▸ **What the task asks**: Quote the data below word for word, all of it, and leave out the pictures.

▸ **Stored records**:
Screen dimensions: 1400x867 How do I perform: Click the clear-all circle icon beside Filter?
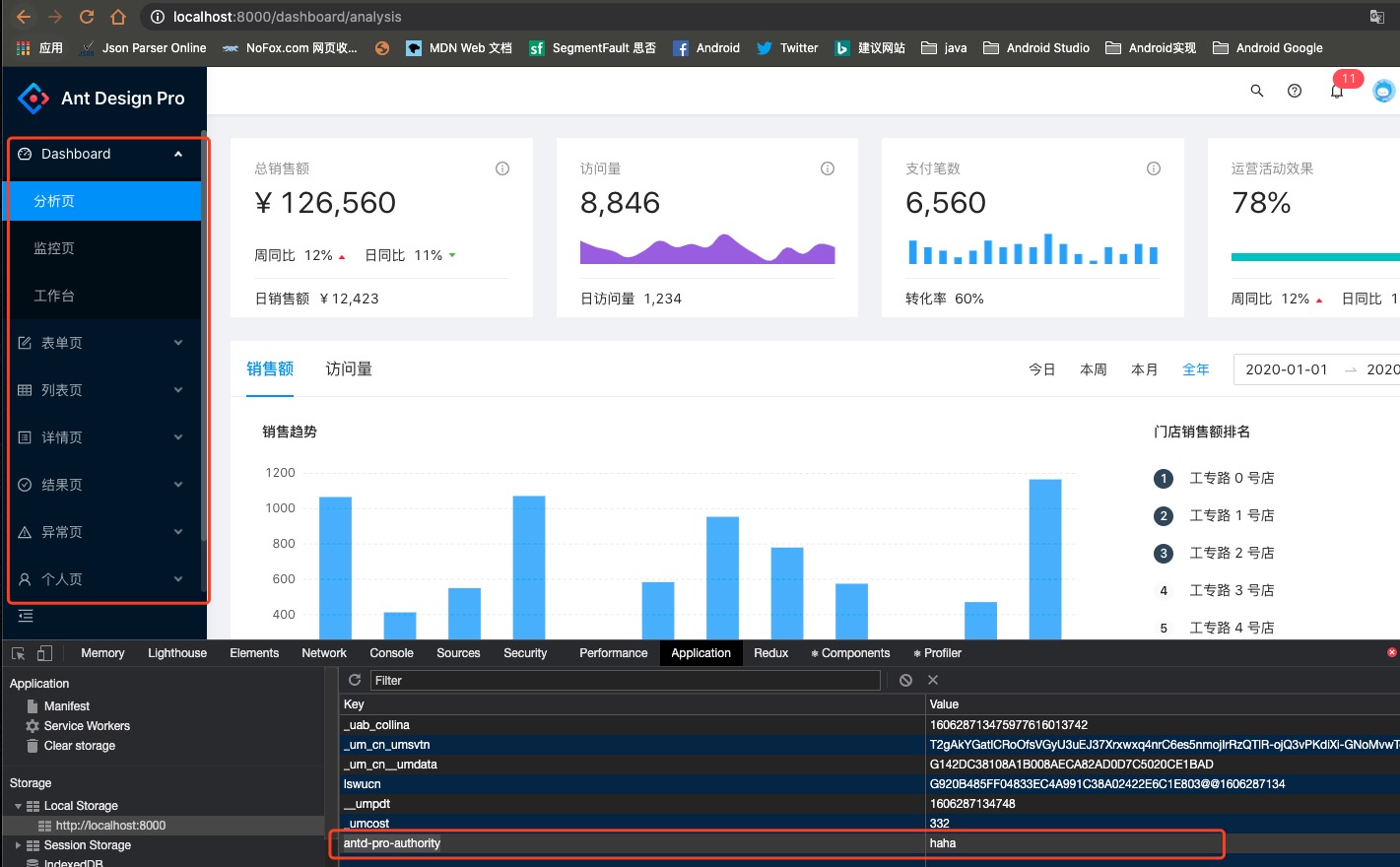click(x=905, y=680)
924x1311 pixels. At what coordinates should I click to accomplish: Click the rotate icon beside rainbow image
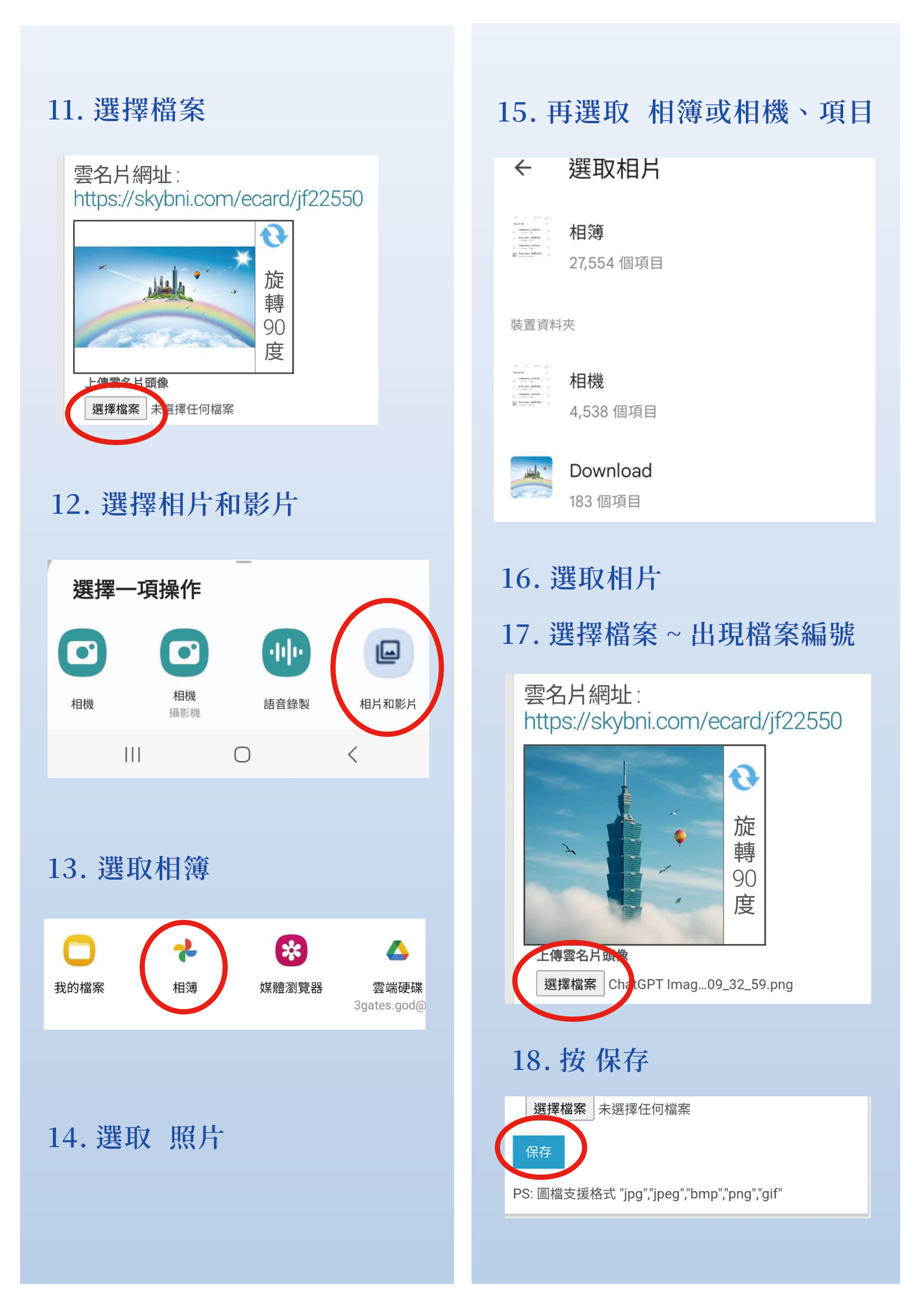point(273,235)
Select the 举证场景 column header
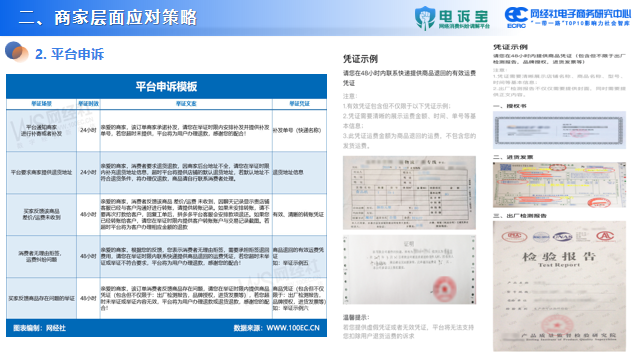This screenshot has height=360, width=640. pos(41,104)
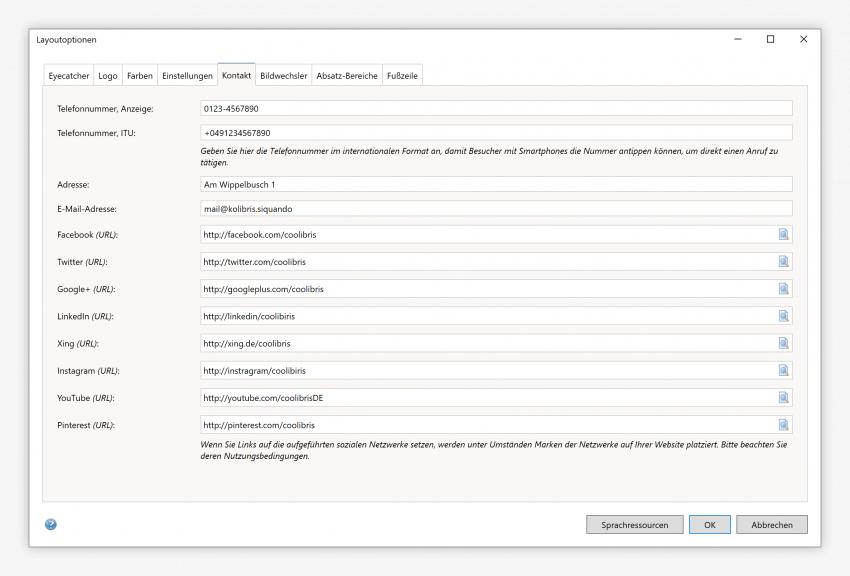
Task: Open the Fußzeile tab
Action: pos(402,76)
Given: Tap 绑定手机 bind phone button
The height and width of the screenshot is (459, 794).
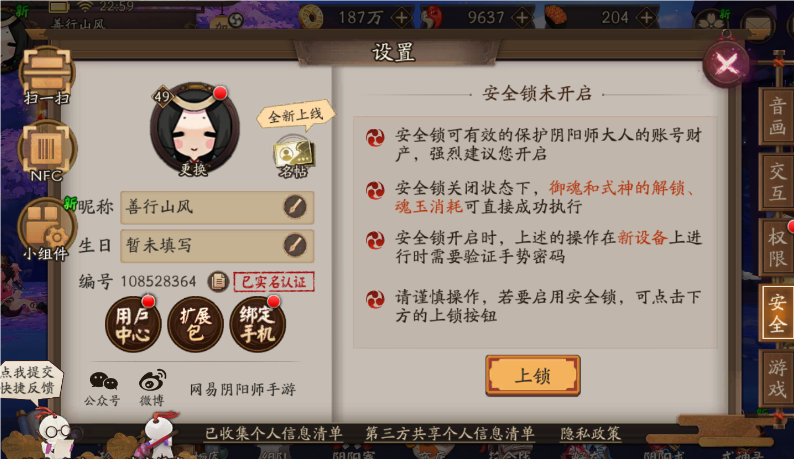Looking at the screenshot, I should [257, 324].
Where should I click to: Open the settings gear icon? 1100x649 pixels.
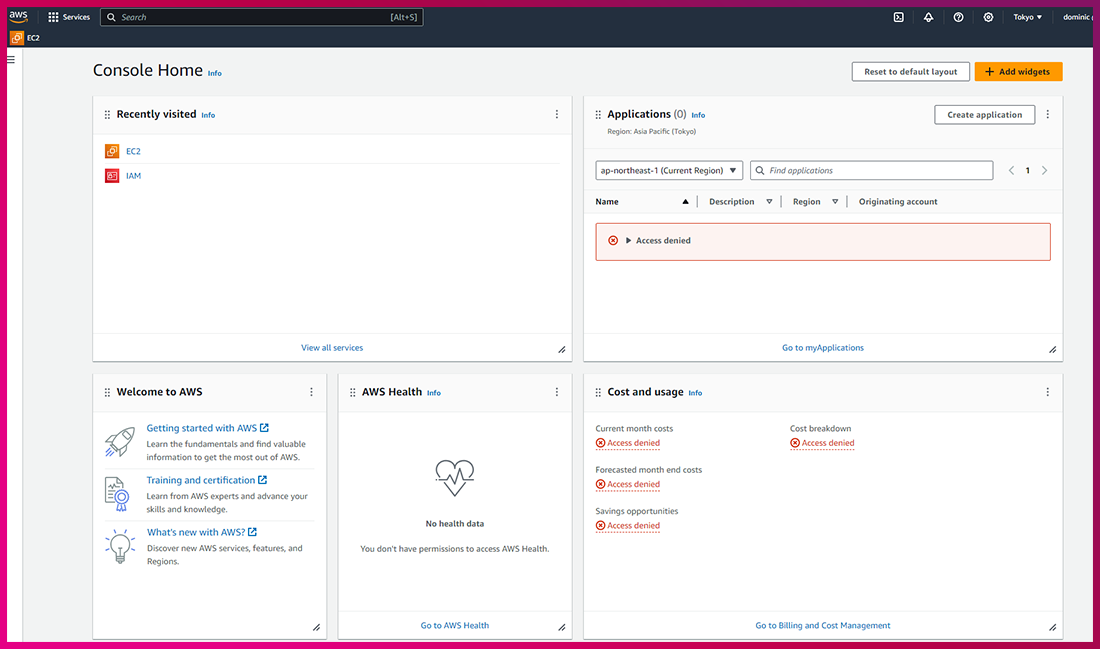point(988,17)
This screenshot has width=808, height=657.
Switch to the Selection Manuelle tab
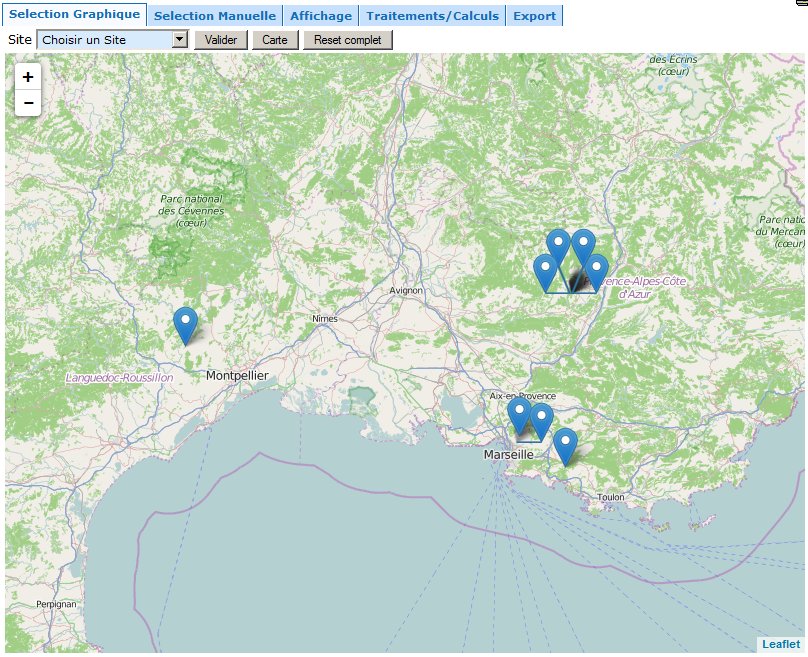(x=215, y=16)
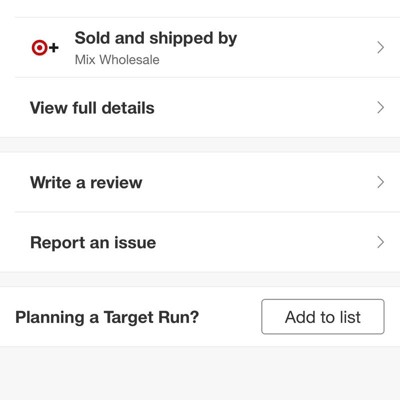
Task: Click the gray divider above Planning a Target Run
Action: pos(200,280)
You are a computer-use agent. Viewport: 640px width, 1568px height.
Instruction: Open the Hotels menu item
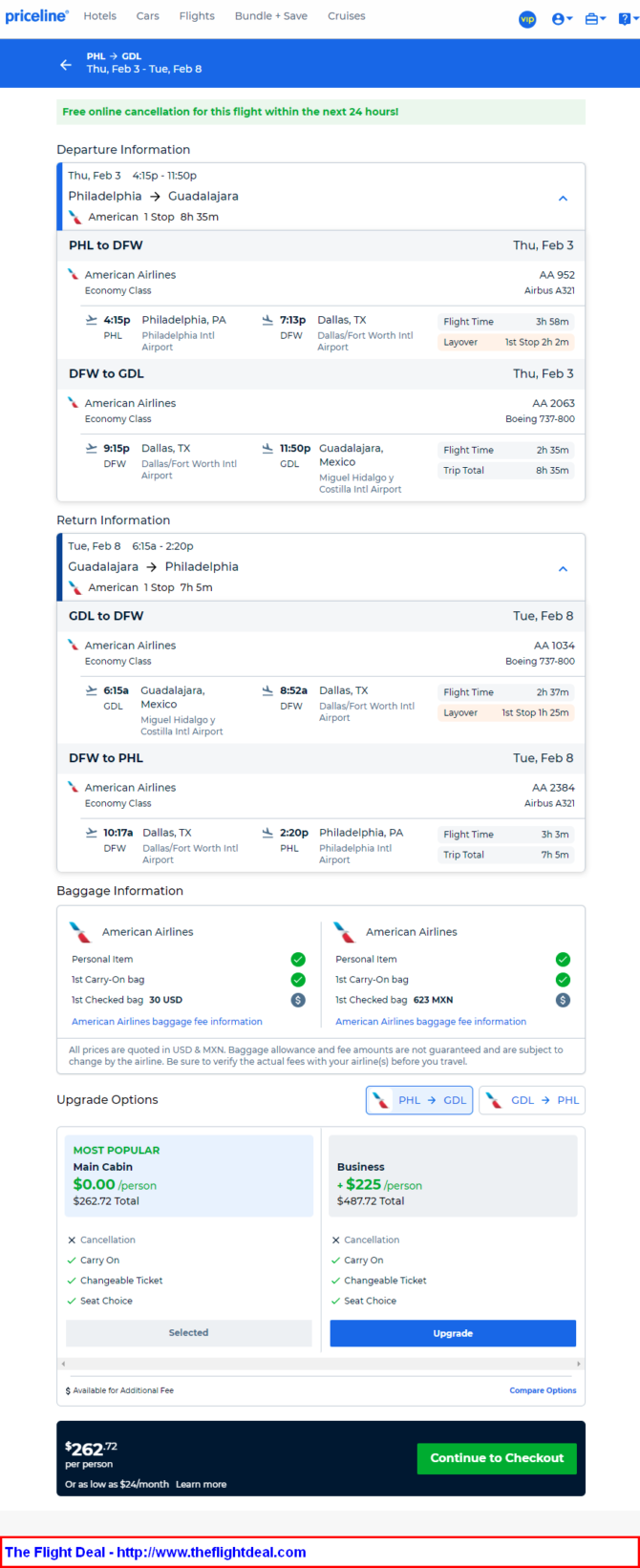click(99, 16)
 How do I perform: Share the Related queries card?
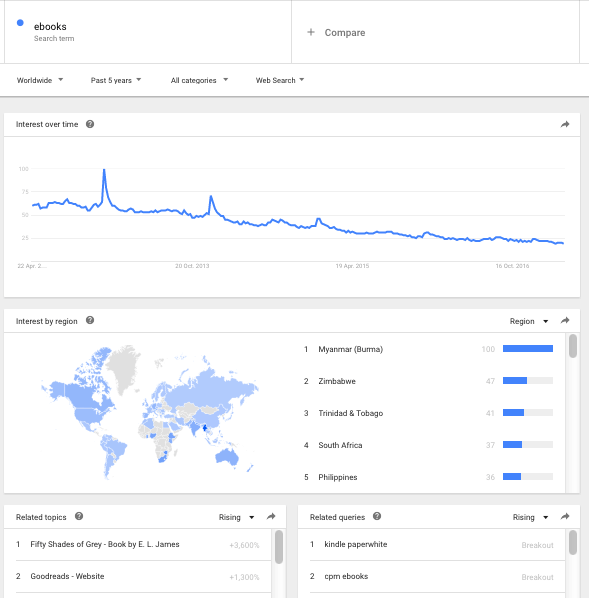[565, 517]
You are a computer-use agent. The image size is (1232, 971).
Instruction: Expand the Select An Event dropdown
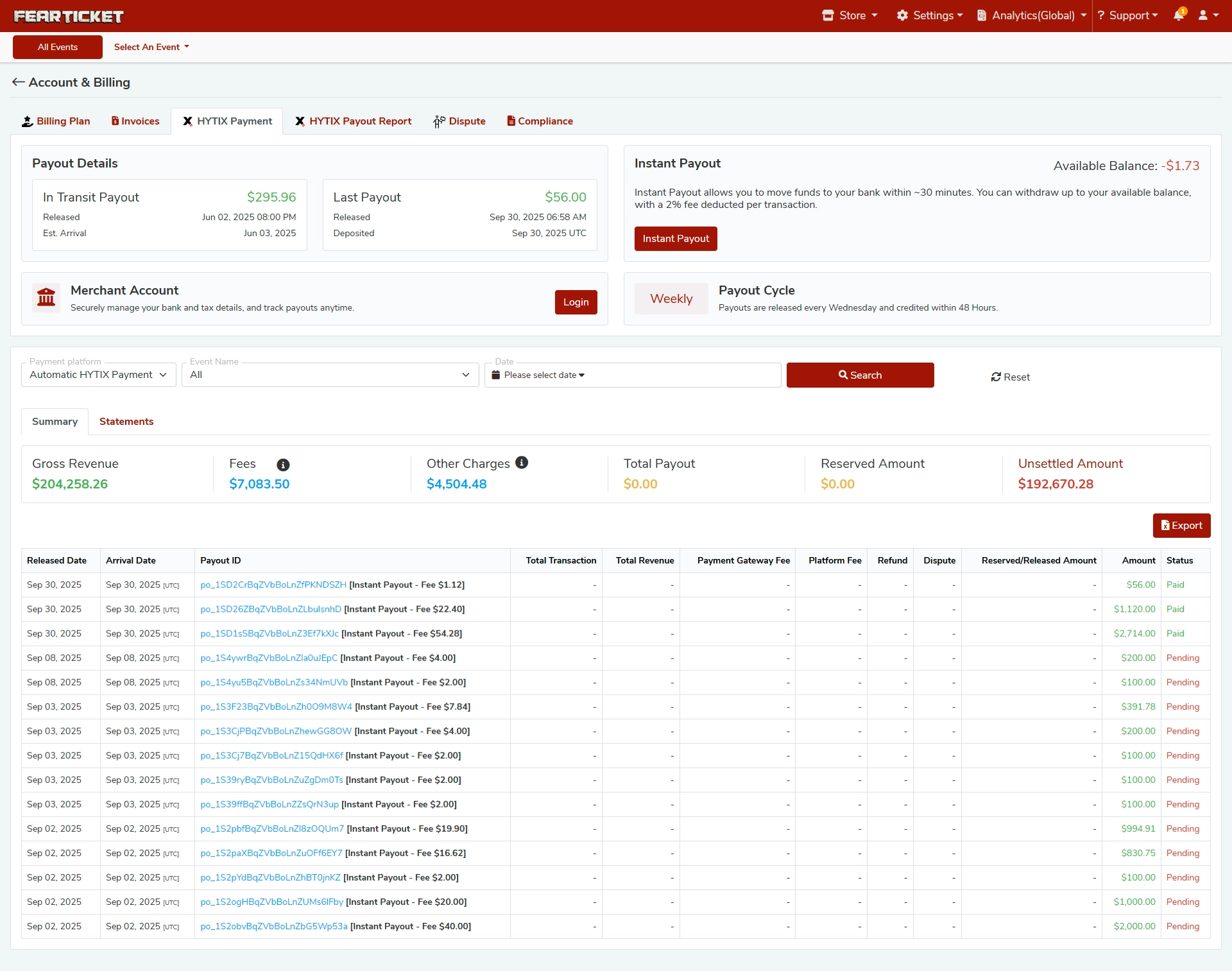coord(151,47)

▸ **Solution to this exercise**:
Screen dimensions: 1400x867 How do I perform: Click the clear-all circle icon beside Filter?
click(x=905, y=680)
924x1311 pixels. At what coordinates should I click to accomplish: Click the rotate icon beside rainbow image
point(273,235)
Select the 举证场景 column header
This screenshot has height=360, width=640. pos(41,104)
Task: Open the Fußzeile tab
Action: pos(402,76)
Given: Tap 绑定手机 bind phone button
The height and width of the screenshot is (459, 794).
Looking at the screenshot, I should [257, 324].
Where should I click to: Open the settings gear icon? 1100x649 pixels.
point(988,17)
This screenshot has width=808, height=657.
Switch to the Selection Manuelle tab
(x=215, y=16)
Task: Click the gray divider above Planning a Target Run
Action: pos(200,280)
You are a computer-use agent. Viewport: 640px width, 1568px height.
Instruction: Open the Hotels menu item
click(99, 16)
 How do I perform: Share the Related queries card?
[565, 517]
You are a computer-use agent. The image size is (1232, 971).
Instruction: Expand the Select An Event dropdown
coord(151,47)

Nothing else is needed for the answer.